# Supplied text start

Today is St. >Ahem<‘s Day. For those of you not versed in third tier saints, St. >Ahem< is the patron saint of awkward situations.
And he’s a busy son of bitch, too.
The story goes that in the mid-twelfth century, a young novice monk (who was named either Bartholomew, Mitch, or Scooter; reports vary and he was never addressed by his proper name anyway), was eagerly fascinated by the vows of silence taken by the senior monks. He would often ask them about the conditions of the vow, what inspired their commitment, what dinner was like without conversation, and so on. Eventually, the senior monks developed a method of warning each other when the young novice was approaching, so that they could make themselves scarce. Apparently, according to the Vow of Silence Handbook, clearing one’s throat is permitted, since it is not actually considered to be speech. But these guys blatantly used it to communicate. As the rookie monk made his merry way through the monastery, a chorus of >ahem<s would herald his approach, like a Gregorian chant with phlegm.
Young Brother >Ahem< was also known for his dedication to the well being of small animals. He claimed to have an appreciation for all of Gods creatures, but seemed to focus mainly on the cute ones. Often with disastrous results.
On one memorable occasion his efforts to rescue a stray cat in the local village inadvertently caused the destruction of five shacks, seven market stalls, three ox-drawn carts, and a mandolin belonging to the blind minstrel. With a shrug and a sheepish grin, he muttered, “Ululatus, me paenitet.,” (which is Latin for “Whoops, sorry.”) and ran back to the monastery.

# Supplied text end
# Records supplied start

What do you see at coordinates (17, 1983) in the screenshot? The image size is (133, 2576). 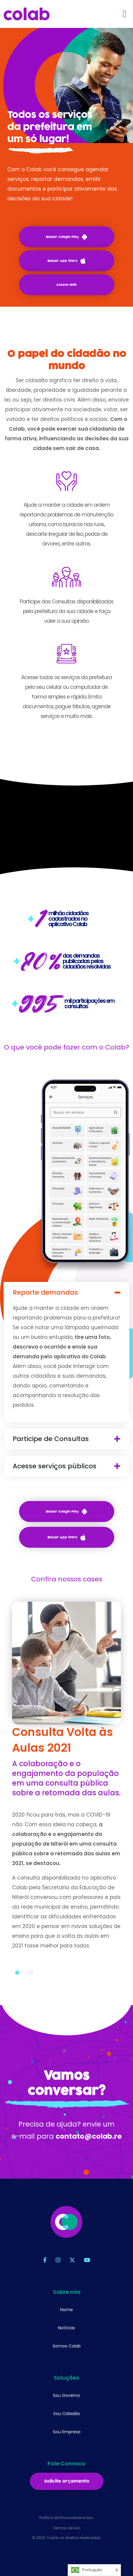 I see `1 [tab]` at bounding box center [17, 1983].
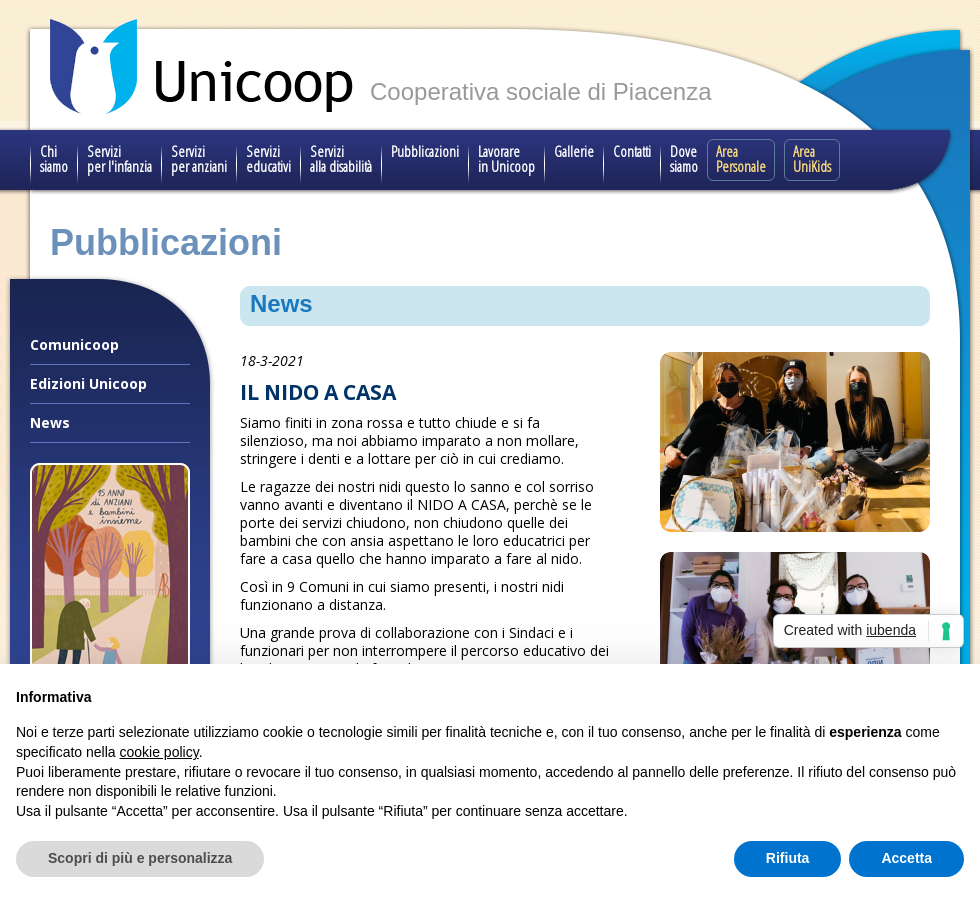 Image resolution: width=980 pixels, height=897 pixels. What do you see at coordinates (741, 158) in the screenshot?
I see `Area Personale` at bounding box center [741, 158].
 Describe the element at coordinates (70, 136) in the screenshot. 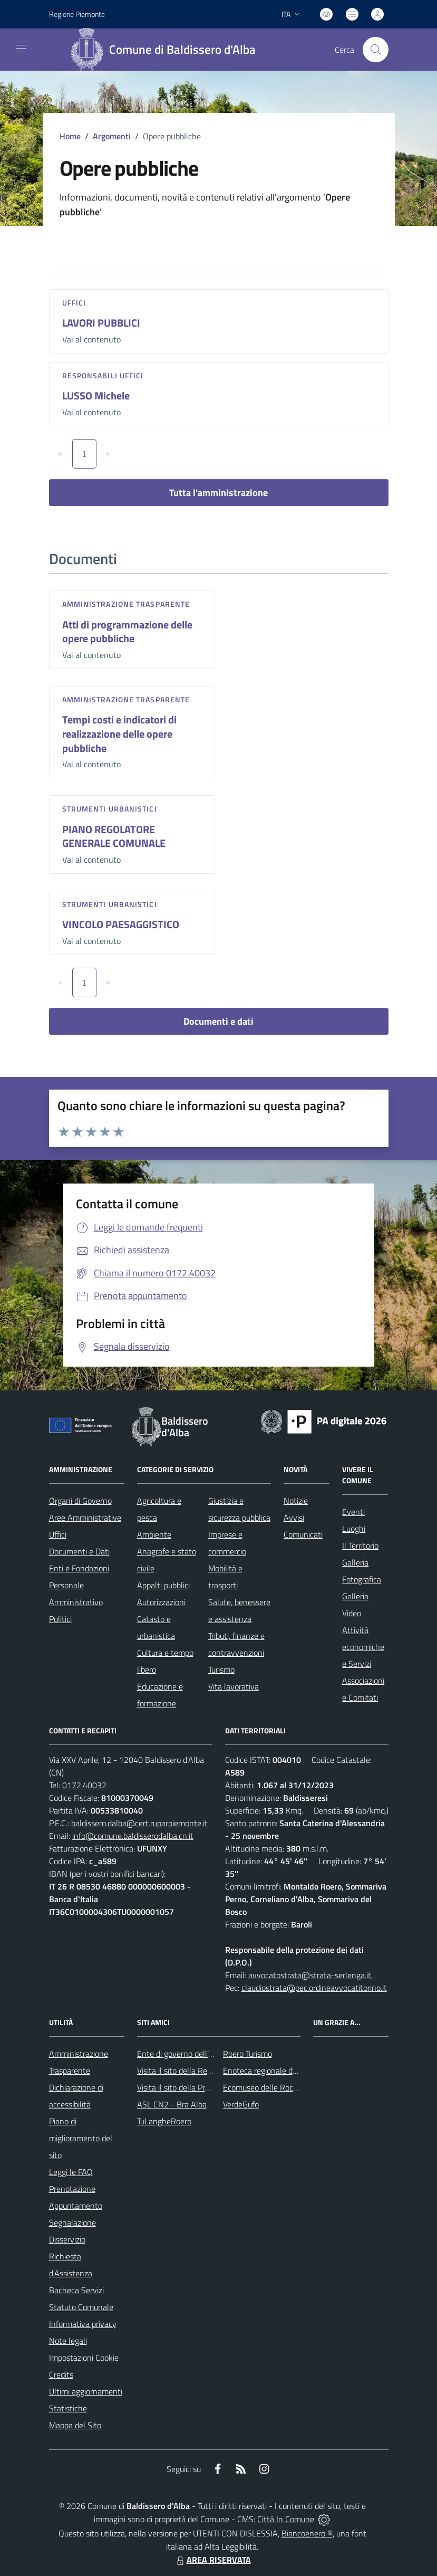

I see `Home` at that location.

# Records supplied end

*Exercise set*.
1 > Rewrite the records from the line containing "Describe the element" through the end of the records, inclusive, as a JSON list of strings with one string per line. Skip blank lines and omit the pictures.
2 > Extend the account of St. >Ahem< past its final sentence.

*Outputs for the tasks*.
1 >
[
  " Describe the element at coordinates (70, 136) in the screenshot. ",
  "I see `Home` at that location."
]

2 >
Tales of similar encounters with the local village are frequent through the tales of his life; good intentions with bad results. In the early sixteenth century, Pope Random instituted a whimsical but short-lived canonization process through which he named several third and forth tier saints, including St. >Ahem<. In the late seventeenth century the Vatican Committee for Deciding Pointless Things determined that St. >Ahem<‘s Day should be on a different date each year. The purpose, they claimed, was to create instances of people missing the day entirely and having to explain themselves to others, all in order to pay tribute to awkward situations. Many notable historians point out that the decision was made on the third day of a traditional Vatican keg party, while other historians counter with “Screw them, it’s a valid point.” So, yeah, that can be awkward.
For example, some of you may recall that last year St. >Ahem<‘s day was March 27th, while this year it is January 11th, to which we reply, “Yeah. So…?”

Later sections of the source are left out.